Il ne sait même plus combien de temps a passé. Depuis combien de temps il est dans cette cage, sur ce sol qui tangue bizarrement.

Des mois ? Des années ?

Il a grandi. Avant, il pouvait tenir allongé dans la cage, maintenant il doit plier les genoux. Mais est-ce qu'il a finit de grandir ? À quel âge ça arrête de grandir un jeune garçon ?

Il n'y a pas de lumière ici, et les visites du lunatique sont irrégulières, impossible de se baser dessus pour connaître les jours et les nuits.

Et aucune horloge, aucune pendule non plus.

Les seuls repères temporels qu'il a, ce sont ses propres battements de cœur.

Soixante battements par minute… ou bien soixante-dix ? Il ne sait plus… Disons soixante-cinq. Et il compte, un, deux, trois, quatre.

Et soixante-cinq, ça fait une minute. Encore une fois.

Deux minutes.

Pour une heure, il devra compter soixante fois soixante-cinq. Ça fait combien ça ? Cloud pourrait lui dire, c'est lui la tête de la famille, mais il n'est pas là, ça fait déjà six mille cent dix battements de cœur que le taré à lunettes l'a emmené. Et les expériences – les séances de tortures en fait - durent entre quatre milles et … et beaucoup trop de battements de cœur.

Six milles cent onze.

Six milles cent douze.

Six milles cent treize.

Six milles… Six milles…

Il faut recommencer du début.

Un… Deux… Trois…

Il entend des pas sur le sol.
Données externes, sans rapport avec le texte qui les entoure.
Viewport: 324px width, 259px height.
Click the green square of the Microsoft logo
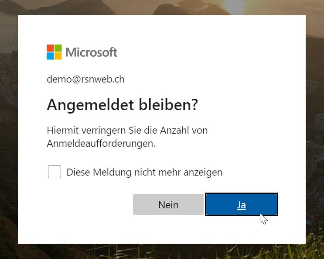tap(58, 48)
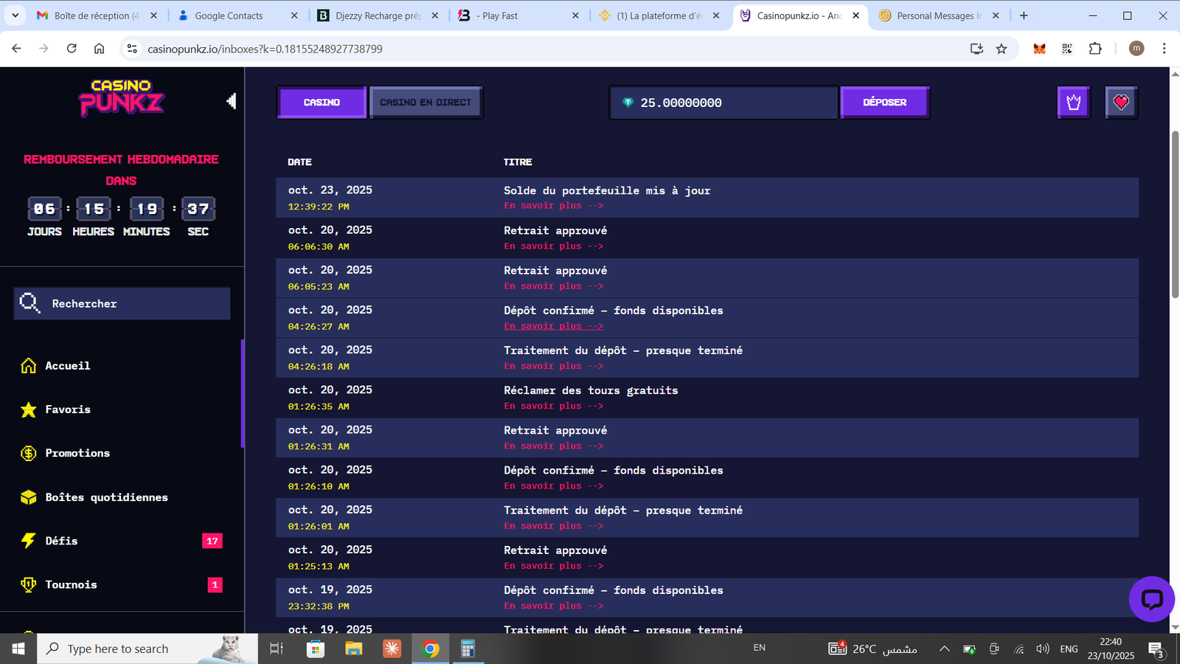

Avant il ne les entendait pas, le sol, enfin ce qui en tient lieu, est souple et presque moelleux par endroit, on n'entend presque rien quand on pose le pied dessus.

Mais maintenant, il peut entendre le pas du lunatique, celui de ses 'assistants', celui des clones, celui des gamins qui errent partout et qui lui donnent parfois à manger, quand personne ne fait attention.

Il peut les entendre, il peut les sentir arriver, et même dans le noir le plus total, il voit les gueules déformées et les griffes et les crocs et bon sang qu'est ce que ce truc est sensé être ?!

Le taré change tout ce qu'il touche, les chairs, les os, même les âmes y passent.

Lui n'a pas été changé pour l'instant. Pas beaucoup. Il a été… comment il avait dit déjà le savant fou ? Amélioré ? Processus de base, augmentation des paramètres physiques, type SOLDAT. Étape un, injection de mako.

Voilà c'est ça, la mako il ne peut pas oublier. Ca pue, c'est glacé, ça fait mal dans les veines et dans les os et après il voit tout, il entend tout, il sent tout…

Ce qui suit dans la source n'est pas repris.